SWEETs were originally identified in Arabidopsis thaliana, in a screen for novel facilitators of transmembrane glucose transport. In this experiment, several previously uncharacterized membrane proteins were selected to be screened. These uncharacterized membrane proteins were assayed for glucose transport ability by expression in HEK293T (human embryonic kidney) cells, which have negligible glucose transport ability in the normal state. These membrane proteins were co-expressed with a fluorescent FRET (Förster resonance energy transfer) glucose sensor localized to the endoplasmic reticulum (ER).[3][4][5][6][7][8] Glucose movement from the cytoplasm to the ER of the HEK293T cells was monitored by quantifying changes in FRET ratio. By using this assay, the first member of the SWEET family, AtSWEET1, was identified. Other potential family members were identified by sequence homology.[9]

Homologues

Chen et al. (2010) reviewed evidence for a new class of sugar transporters, named SWEETs.[9] Those that mediate glucose transport include at least six out of seventeen sugar homologues in Arabidopsis (i.e., TC#s 2.A.123.1.3, 2.A.123.1.5, 2.A.123.1.9, 2.A.123.1.13), two out of over twenty porters in rice (TC#s 2.A.123.1.6 and 2.A.123.1.18), two out of seven homologues in Caenorhabditis elegans (i.e.,TC# 2.A.123.1.10) and the single copy human protein (SLC50A1 of Homo sapiens, TC# 2.A.123.1.4). Arabidopsis SWEET8 (TC# 2.A.123.1.5) is essential for pollen viability. The corn homolog ZmSWEET4c was shown to be involved in seed filling.[10] The rice homologues SWEET11 (TC# 2.A.123.1.13) and SWEET14 are specifically exploited by bacterial pathogens for virulence by means of direct binding of a bacterial effector to the SWEET promoter.[11][12] Bacterial symbionts and fungal and bacterial pathogens induce the expression of different SWEET genes, indicating that the sugar efflux function of SWEET transporters is targeted by pathogens and symbionts for nutritional gain.[13] The metazoan homologues may be involved in sugar efflux from intestinal, liver, epididymis and mammary cells.
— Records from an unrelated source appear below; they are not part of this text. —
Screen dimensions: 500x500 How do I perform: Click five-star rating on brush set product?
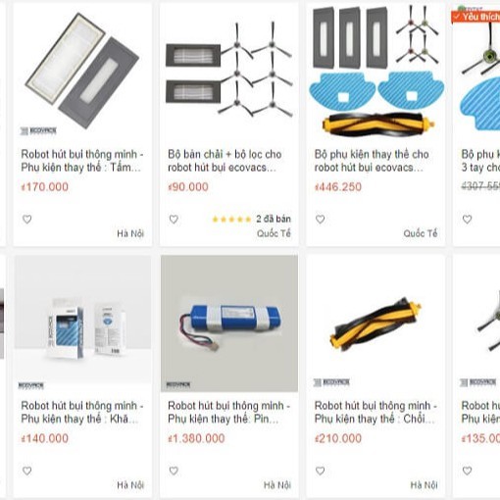point(231,220)
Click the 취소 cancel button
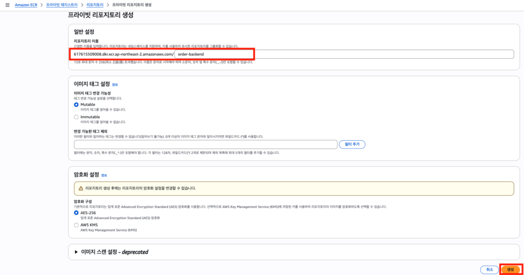Screen dimensions: 524x275 489,269
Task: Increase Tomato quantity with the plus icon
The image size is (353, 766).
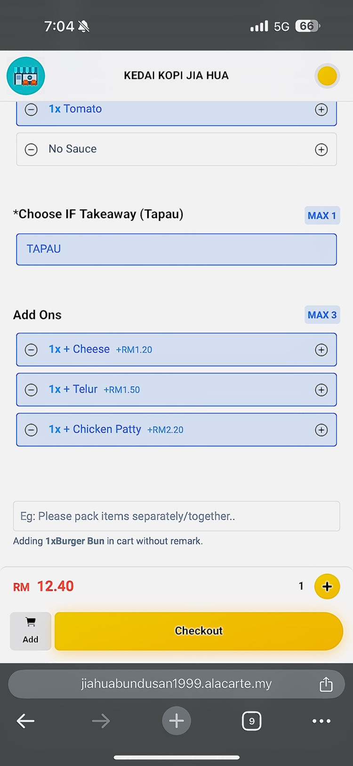Action: pos(321,110)
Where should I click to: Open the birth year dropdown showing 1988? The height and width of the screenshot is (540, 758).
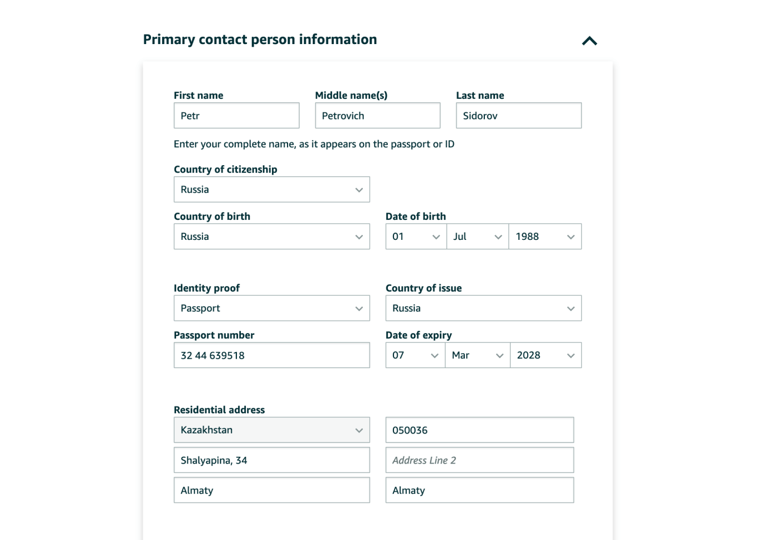545,237
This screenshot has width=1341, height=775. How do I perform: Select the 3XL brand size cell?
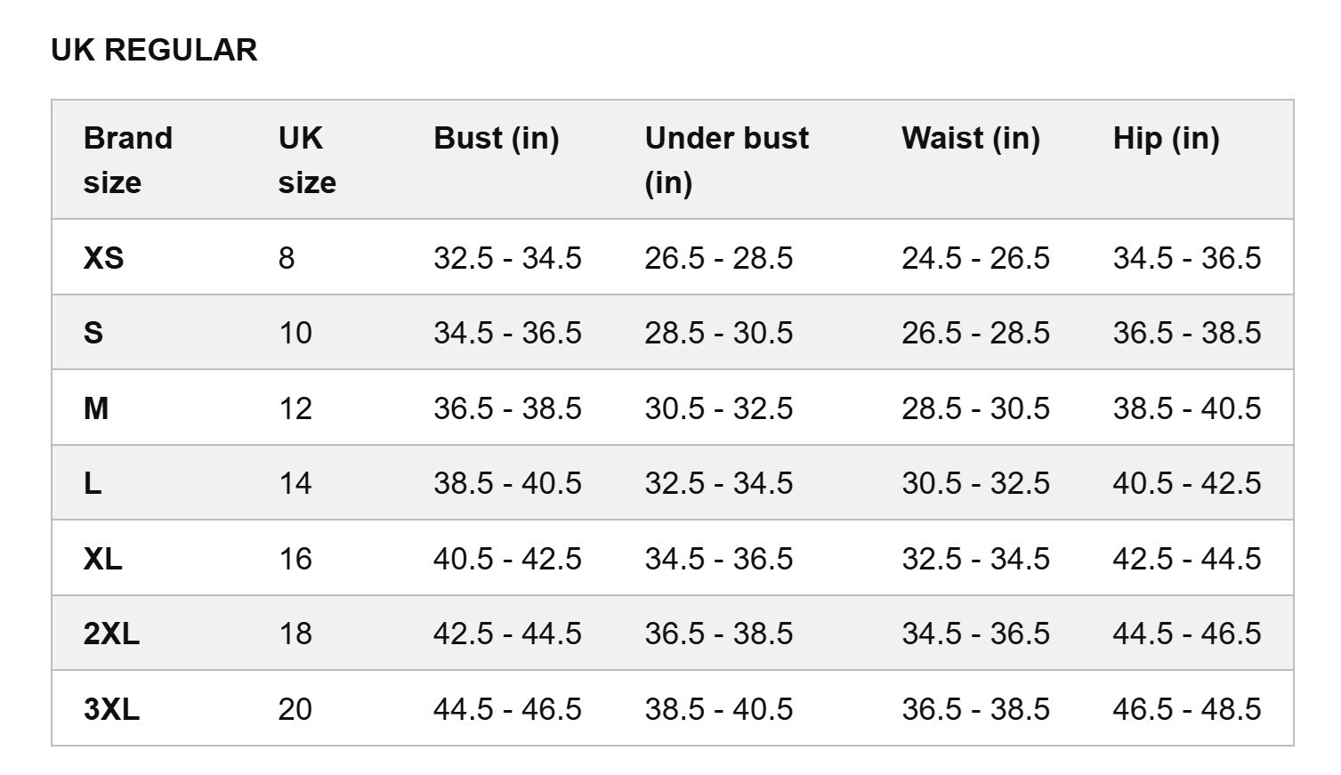point(111,709)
Currently classified members of the SWEET transporter family can be found in the Transporter Classification Database.

SWEETs in plants

Plant SWEETs fall into four subclades.[9] The tomato genome encodes 29 SWEETs. Feng et al. (2015) analyzed the structures, conserved domains, and phylogenetic relationships of these proteins, and also analyzed the transcript levels of SWEET genes in various tissues, organs, and developmental stages in response to exogenous sugar and adverse environmental stress (high and low temperatures).[14]
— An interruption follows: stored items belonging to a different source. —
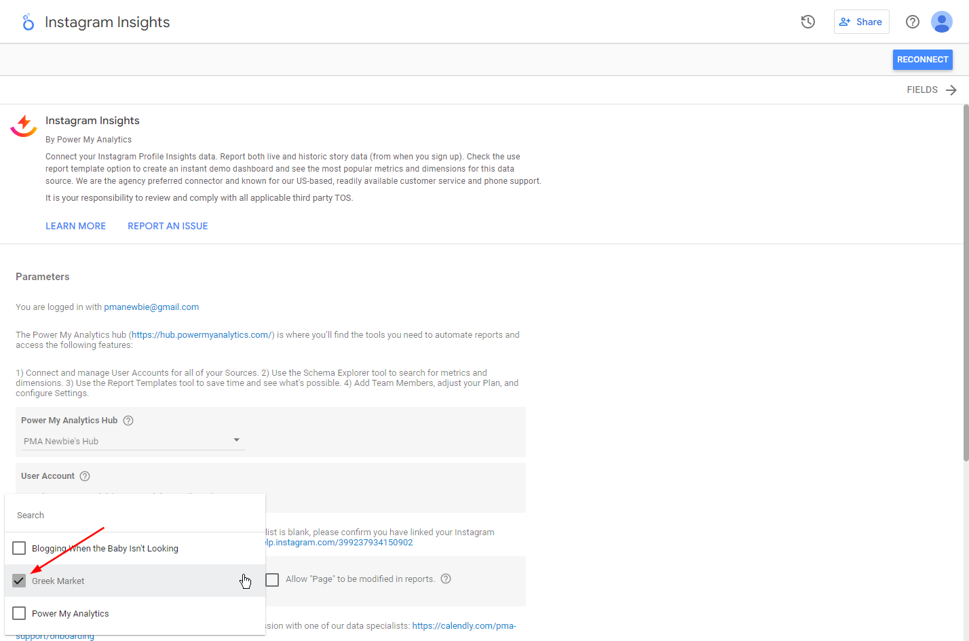Click the Looker Studio logo icon
969x641 pixels.
(x=28, y=22)
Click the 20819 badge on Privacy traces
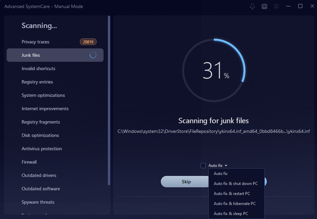Viewport: 317px width, 219px height. click(x=88, y=42)
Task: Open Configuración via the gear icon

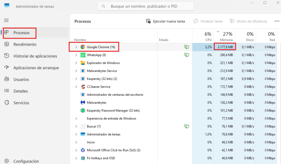Action: tap(6, 161)
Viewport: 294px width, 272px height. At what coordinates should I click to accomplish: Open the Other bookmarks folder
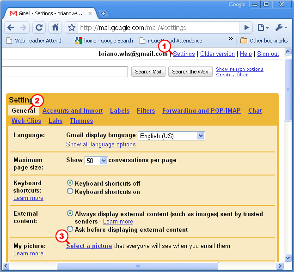point(263,41)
Plant SWEETs play crucial roles in cellular sugar efflux processes: phloem loading, pollen nutrition and nectar secretion. Plants transport fixed carbon predominantly as sucrose, which is produced in mesophyll cells and imported into phloem cells for translocation throughout the plant. It had not been known how sucrose migrates from sites of synthesis in the mesophyll to the phloem, or which cells mediate efflux into the apoplasm as a prerequisite for phloem loading by the SUT (sucrose transporter family) sucrose-H+ cotransporters. Using optical sucrose sensors, Chen et al. (2012) identified a subfamily of SWEET sucrose efflux transporters. AtSWEET11 (TC# 2.A.123.1.13) and AtSWEET12 localize to the plasma membrane of the phloem. Mutant plants carrying insertions in AtSWEET11 and -12 are defective in phloem loading, thus revealing a two-step mechanism of SWEET-mediated export from parenchyma cells feeding H+-coupled import into the sieve element-companion cell complex. Restriction of intercellular transport to the interface of adjacent phloem cells may be an effective mechanism to limit the availability of photosynthetic carbon in the leaf apoplasm in order to prevent pathogen infections.[15]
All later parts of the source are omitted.